Task item: Find "600x800 pixels. How" in the entries below; copy that line through the last, exactly, with no pictures.

Start of Supplied data

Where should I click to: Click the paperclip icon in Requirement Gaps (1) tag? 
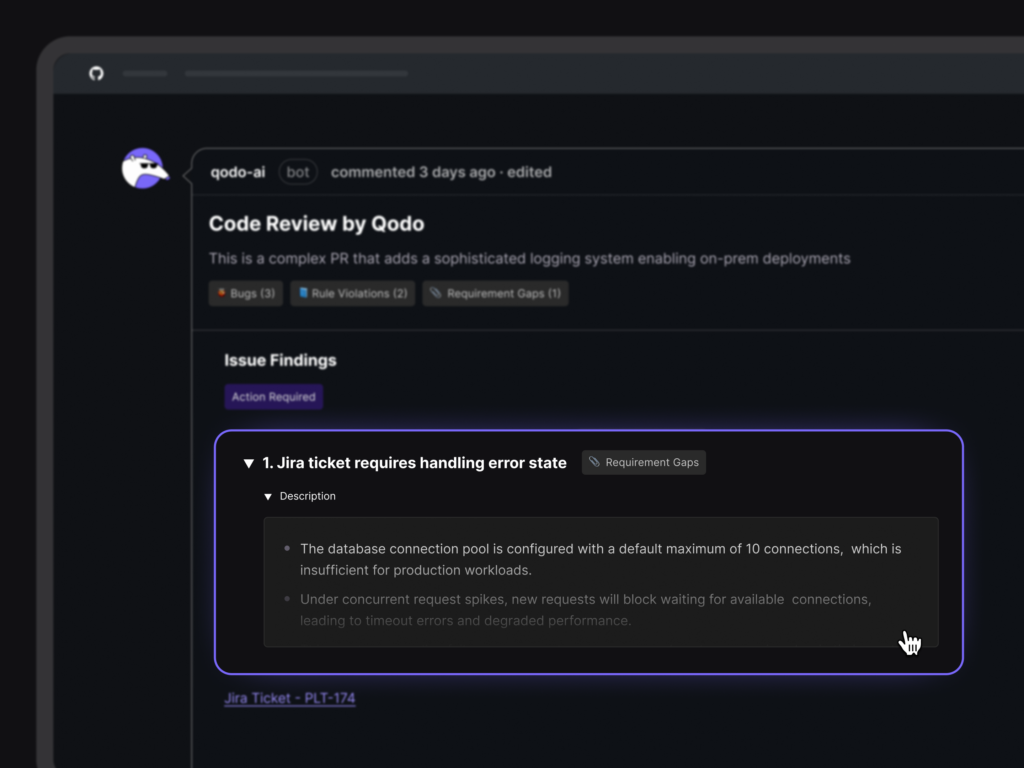click(x=435, y=294)
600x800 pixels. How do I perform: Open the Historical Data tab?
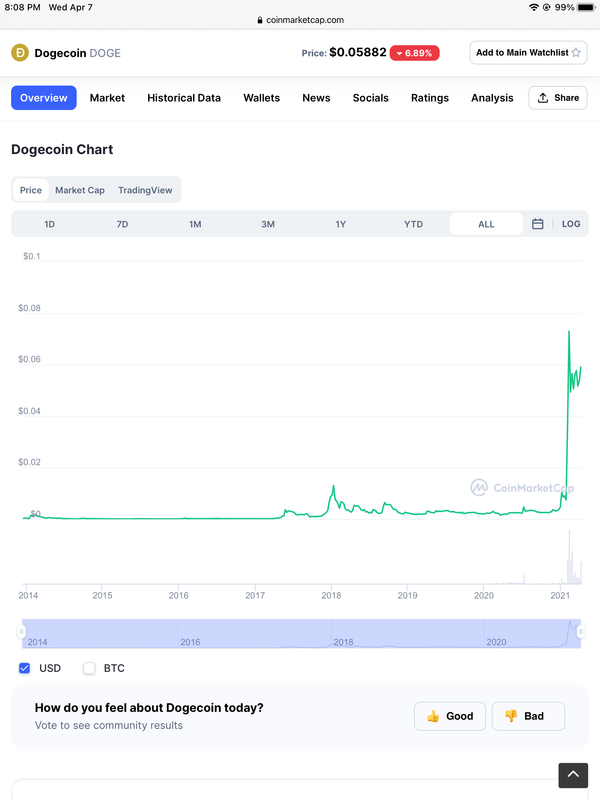click(x=184, y=98)
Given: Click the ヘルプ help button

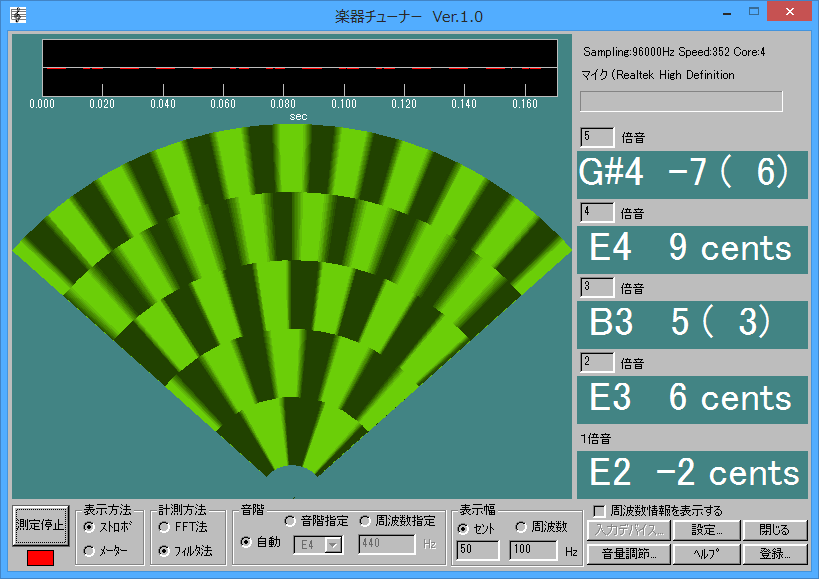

End of Supplied data

Answer to the exercise:
600x800 pixels. How do I perform: Open the Historical Data tab?
click(x=184, y=98)
Given: Click the ヘルプ help button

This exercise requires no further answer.